SC kalvi order leaves Tamil Nadu red-faced, DMK happy
In a major embarrassment to the AIADMK government, the apex court made it mandatory for Tamil Nadu to implement the uniform school syllabus with immediate effect.
For the first time in the history of school education in Tamil Nadu, more than a crore students, studying in Class 2 to 10, lost classes for over 70 days.
After a prolonged legal battle, the state government has conceded to implement the Supreme Court verdict immediately. Interestingly, the verdict seems to have lifted the sagging morale of the DMK after the poll debacle.
Concerned at the plight of the students, besides educationists and social activists, the political class (including all the allies of the AIADMK) joined the chorus to urge the government to respect the July 18 verdict of the HC and not go on an appeal. But the AIADMK did not budge.
The latest judgment has come as a huge setback to the state government. The hasty printing of textbooks under the old syllabus, even while the hearing in the case was progressing, cost the state Rs 200 crore.
The previous DMK regime had clubbed all the four streams – state board, Matriculation, Oriental and Anglo-Indian - into one, under the uniform system of school education amid strong opposition from the influential matriculation school lobby. The tough stand taken by the AIADMK government cost not just the students but also tarnished Jayalalithaa’s political image.
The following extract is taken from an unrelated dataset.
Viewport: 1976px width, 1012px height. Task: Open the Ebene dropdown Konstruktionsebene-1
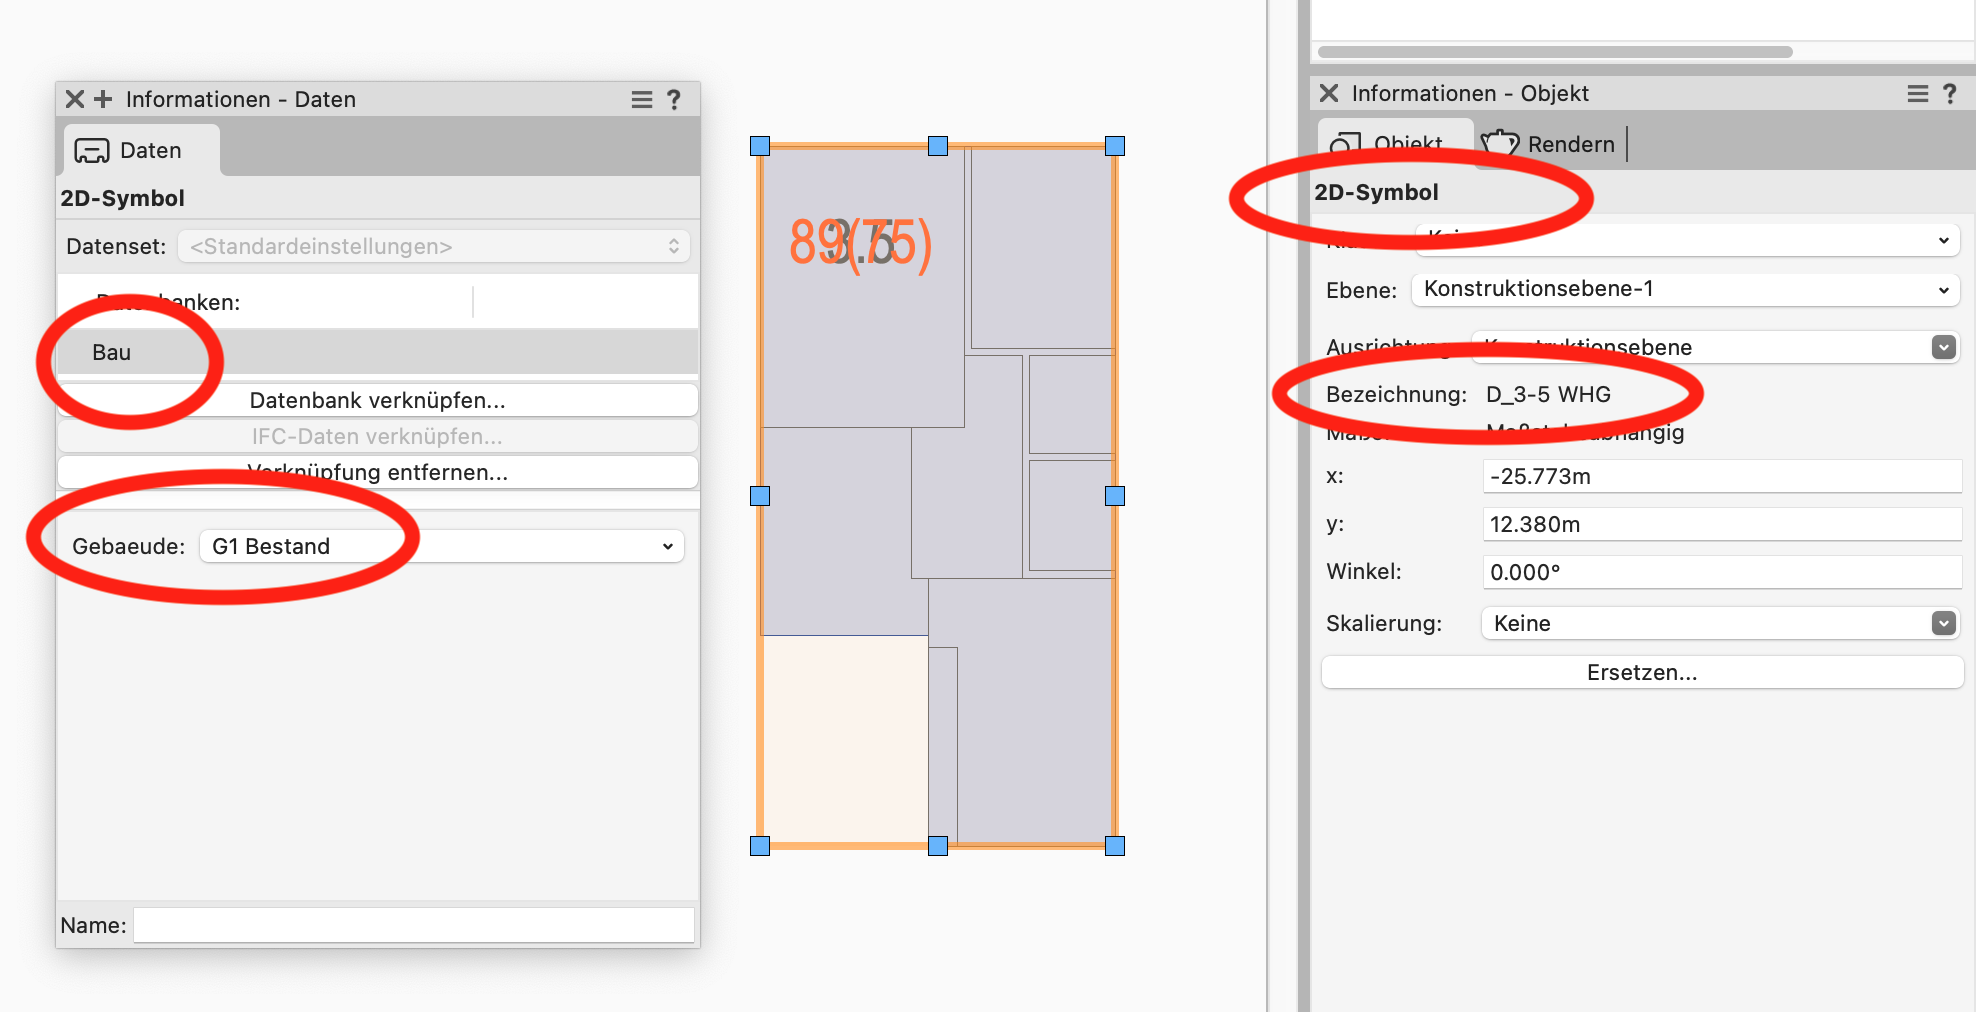point(1685,289)
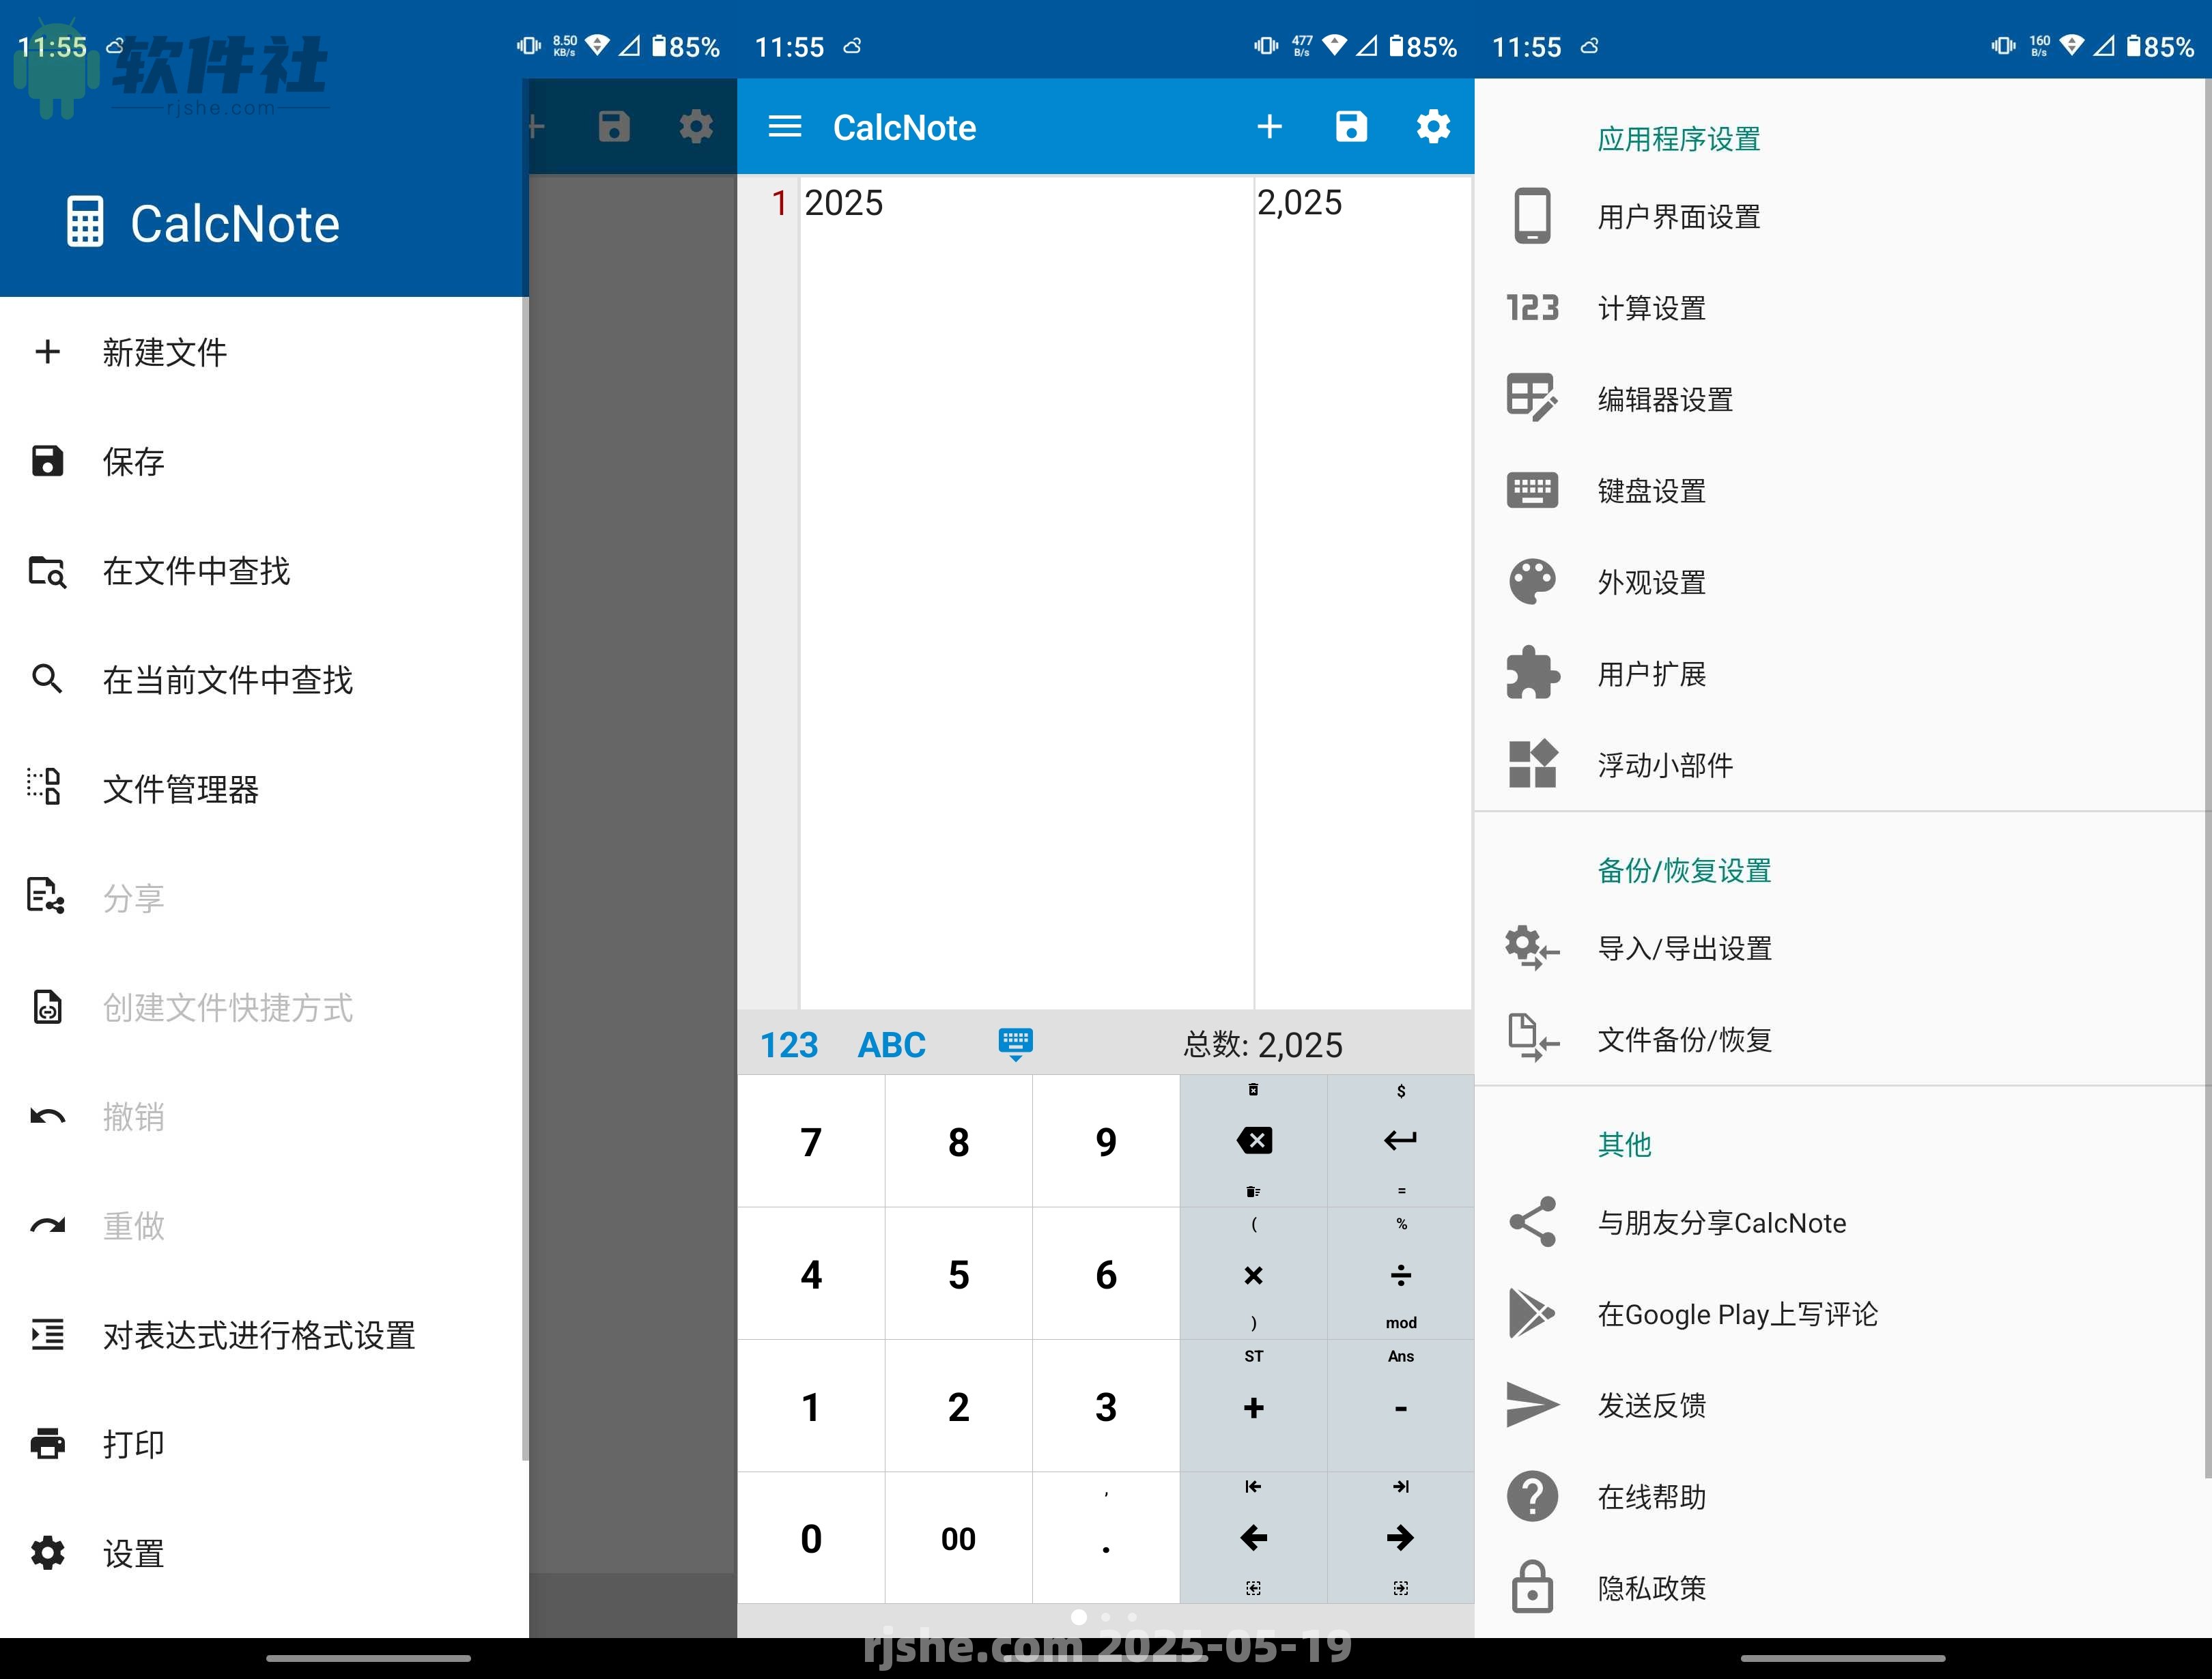Select 文件管理器 in the drawer

[181, 789]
The unwanted insertion of a poem penned by the then chief minister M. Karunanidhi for the Semmozhi conference and an indirect reference to Chennai Sangamam promoted by his daughter Kanimozhi, now in Tihar jail, provoked the AIADMK regime to shelve the scheme.
“It’s indeed a great victory for us. The basic concept behind samacheer kalvi is that there should be no discrimination in our system of education. Right from civil society, academicians to the highest judiciary, all have given their approval to the policy implemented by the previous DMK regime,” remarked former school education minister Thangam Thennarasu, who played a pivotal role in implementing the new system.
“We wish to reiterate that we have not done anything wrong.Our intention and quality of the books have the approval of the SC now,” Thennarasu told DC.